今日も徒然、中洲日記

ほどほどに映画が好き。ほどほどに食べることが好き。日々気づいた事を綴ります。

黄色い星の子供たち


ずいぶん前から、予告編が気になってたので、まぁ、お気に入りのシャンテで上映だし…


最近、本当にあったことをベースにした第二次対戦当時の映画化がコンスタントに行われてる…


連合国軍vsナチスという以前からある「闘い」としての対峙の映画化ではなくて、当時の他国の状況や戦況の影の出来事がスクリーンで語られるようになったよ。


例えば…「カティンの森


当事者が語らなければ、歴史の表舞台に引き出されることなく、過ぎ去ってしまったかもしれない数々の出来事…


この「黄色い星の子供たち」も同様。


公開前にこの映画の主人公である少年が、映画についてインタビューに答える記事を読んだ。


彼の記憶にある出来事は克明に語られ、さらに映画の登場人物は全て実在する(正確に言えば…当時実在したと過去形にしなければならない…悲しいけど)とも明かした。


監督は彼の語る「その時」「その場所」「その人」を丹念に追いかけたのだという。


登場する人物は約80人…


その全ての人物に対し、取材をしたという。

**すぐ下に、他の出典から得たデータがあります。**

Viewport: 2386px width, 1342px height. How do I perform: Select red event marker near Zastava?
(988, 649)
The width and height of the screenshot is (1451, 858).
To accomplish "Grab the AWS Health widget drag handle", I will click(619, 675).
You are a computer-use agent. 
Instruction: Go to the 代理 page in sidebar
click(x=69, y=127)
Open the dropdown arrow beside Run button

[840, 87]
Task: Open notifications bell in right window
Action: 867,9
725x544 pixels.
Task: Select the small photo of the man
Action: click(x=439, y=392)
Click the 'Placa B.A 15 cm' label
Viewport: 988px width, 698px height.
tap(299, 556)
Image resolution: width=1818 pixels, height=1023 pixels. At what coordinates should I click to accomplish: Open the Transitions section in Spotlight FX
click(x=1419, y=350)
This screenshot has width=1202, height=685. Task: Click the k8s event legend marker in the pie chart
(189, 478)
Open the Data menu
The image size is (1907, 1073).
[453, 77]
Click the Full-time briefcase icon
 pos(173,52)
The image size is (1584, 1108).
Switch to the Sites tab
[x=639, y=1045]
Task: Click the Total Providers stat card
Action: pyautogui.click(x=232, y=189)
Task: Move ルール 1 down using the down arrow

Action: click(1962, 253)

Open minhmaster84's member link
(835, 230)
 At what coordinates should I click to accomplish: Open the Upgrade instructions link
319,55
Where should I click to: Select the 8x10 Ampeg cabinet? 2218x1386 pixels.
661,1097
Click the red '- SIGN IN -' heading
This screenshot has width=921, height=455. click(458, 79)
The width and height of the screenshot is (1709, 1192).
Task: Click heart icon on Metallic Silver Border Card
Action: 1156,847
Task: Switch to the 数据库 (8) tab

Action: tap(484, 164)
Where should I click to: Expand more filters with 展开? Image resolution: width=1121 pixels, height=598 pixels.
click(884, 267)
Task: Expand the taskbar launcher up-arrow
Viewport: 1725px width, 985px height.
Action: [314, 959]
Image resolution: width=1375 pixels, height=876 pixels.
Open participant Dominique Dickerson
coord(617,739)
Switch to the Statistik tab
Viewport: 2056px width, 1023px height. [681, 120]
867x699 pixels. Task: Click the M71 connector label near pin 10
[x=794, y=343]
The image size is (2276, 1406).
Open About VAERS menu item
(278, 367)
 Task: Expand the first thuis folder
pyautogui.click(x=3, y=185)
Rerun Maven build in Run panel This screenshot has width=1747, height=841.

当人に会えなければ、関係者にコンタクトをとったのだろう。


役名は全て当事者達の名前だ。


劇中、ある指令を出したヒトラーが呟く…「男も女も子供も分からなくなる…」と。


彼の指令に従えば、結果としてはそうなるのだが、映画の作り手達は、その1人1人に名前があり、人生があったことを訴えていく…


あの時代、正義が正義でなくなり、自らの間違いに気づきながら、大きな流れに抗えず、呑み込まれていった人々…


国の中枢をあずかる人間も同じだ。


ただ、映画のラストにも語られているが…


フランスはあの日24000人以上のユダヤ人を検挙する計画だったが、実際に冬季競輪場に収容されたのは14000人だった。


ごめんなさい…13000人だったかも…


つまり、フランスの当局の取締りに対して、市井の人々が身近にいる10000人ものユダヤ人達を匿ったのだ…


当事者たる「少年」は紆余曲折を経て、成長するが、自らの経験を語ろうとは思わなかったという。


それだけ、彼の心に深い傷を残した。


1人生き残った彼の思いを本当に理解することなど出来はしない。


その彼が長じて、語ろうと心に決めたのは、やはり「目撃者」としての使命だろう。


1人の看護婦の目を通して、史実を淡々と語っていく。


ことさら、盛り上げたりもせずに進んでいく。


だから、少し肩透かしを喰らうかもしれない。


冬季競輪場に収容された1万を超えるユダヤの人々は、最終的に25人しか帰ってこなかったという。


ラストで看護婦が1人の少年と出会う。


彼がその中の1人なのか、あるいは、せめて、希望を持たせるために「映画」の中で出会ったものなのか…


今だからこそ、知ることの出来る「過去」を心に刻むだけでも、観る価値はあると思う。